TASK TO COMPLETE: Reply with exactly the lines from the one that contains "Task: Click the Unpledged" through the last line of the records below, and with no other lines.

GIVEN INFORMATION:
-- Opening Marker --

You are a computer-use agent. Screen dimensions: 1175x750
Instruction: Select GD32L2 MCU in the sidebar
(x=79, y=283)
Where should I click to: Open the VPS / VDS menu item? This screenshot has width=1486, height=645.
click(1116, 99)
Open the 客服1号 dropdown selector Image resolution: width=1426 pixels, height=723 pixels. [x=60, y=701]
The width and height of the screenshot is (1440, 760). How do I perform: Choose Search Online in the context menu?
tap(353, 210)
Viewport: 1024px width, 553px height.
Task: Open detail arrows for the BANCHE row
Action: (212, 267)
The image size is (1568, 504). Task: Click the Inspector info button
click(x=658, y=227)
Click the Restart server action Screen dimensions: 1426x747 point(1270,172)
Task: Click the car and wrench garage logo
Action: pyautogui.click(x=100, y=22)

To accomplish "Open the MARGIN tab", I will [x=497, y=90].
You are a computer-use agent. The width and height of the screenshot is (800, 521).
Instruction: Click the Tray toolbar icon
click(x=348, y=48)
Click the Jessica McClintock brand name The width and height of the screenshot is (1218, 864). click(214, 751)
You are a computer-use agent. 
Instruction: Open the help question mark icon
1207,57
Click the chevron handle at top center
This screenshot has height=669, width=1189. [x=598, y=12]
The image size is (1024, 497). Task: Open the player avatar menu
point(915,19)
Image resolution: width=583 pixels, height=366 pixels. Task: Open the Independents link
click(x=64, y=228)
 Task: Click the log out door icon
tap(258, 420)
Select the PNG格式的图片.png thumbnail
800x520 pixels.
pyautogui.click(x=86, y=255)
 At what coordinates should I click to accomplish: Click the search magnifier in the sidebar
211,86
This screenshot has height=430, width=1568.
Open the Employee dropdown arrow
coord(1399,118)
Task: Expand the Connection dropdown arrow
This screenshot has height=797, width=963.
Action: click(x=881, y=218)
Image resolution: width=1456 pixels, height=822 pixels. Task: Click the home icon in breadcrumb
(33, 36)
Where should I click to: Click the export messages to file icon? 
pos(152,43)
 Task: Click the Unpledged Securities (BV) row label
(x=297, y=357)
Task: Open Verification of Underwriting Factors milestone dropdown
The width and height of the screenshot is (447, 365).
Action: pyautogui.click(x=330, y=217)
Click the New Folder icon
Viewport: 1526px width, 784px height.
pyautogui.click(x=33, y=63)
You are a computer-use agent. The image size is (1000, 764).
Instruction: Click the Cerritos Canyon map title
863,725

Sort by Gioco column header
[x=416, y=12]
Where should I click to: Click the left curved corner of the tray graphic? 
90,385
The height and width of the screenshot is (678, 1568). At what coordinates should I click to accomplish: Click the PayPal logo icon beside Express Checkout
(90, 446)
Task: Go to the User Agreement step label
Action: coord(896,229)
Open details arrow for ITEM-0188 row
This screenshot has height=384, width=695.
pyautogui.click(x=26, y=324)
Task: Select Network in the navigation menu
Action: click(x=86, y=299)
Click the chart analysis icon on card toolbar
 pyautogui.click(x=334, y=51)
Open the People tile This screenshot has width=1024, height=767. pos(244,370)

-- Closing Marker --

FINISHED TASK:
 Task: Click the Unpledged Securities (BV) row label
(x=297, y=357)
Task: Open Verification of Underwriting Factors milestone dropdown
The width and height of the screenshot is (447, 365).
Action: pyautogui.click(x=330, y=217)
Click the New Folder icon
Viewport: 1526px width, 784px height.
pyautogui.click(x=33, y=63)
You are a computer-use agent. The image size is (1000, 764).
Instruction: Click the Cerritos Canyon map title
863,725

Sort by Gioco column header
[x=416, y=12]
Where should I click to: Click the left curved corner of the tray graphic? 
90,385
The height and width of the screenshot is (678, 1568). At what coordinates should I click to accomplish: Click the PayPal logo icon beside Express Checkout
(90, 446)
Task: Go to the User Agreement step label
Action: coord(896,229)
Open details arrow for ITEM-0188 row
This screenshot has height=384, width=695.
pyautogui.click(x=26, y=324)
Task: Select Network in the navigation menu
Action: click(x=86, y=299)
Click the chart analysis icon on card toolbar
 pyautogui.click(x=334, y=51)
Open the People tile This screenshot has width=1024, height=767. pos(244,370)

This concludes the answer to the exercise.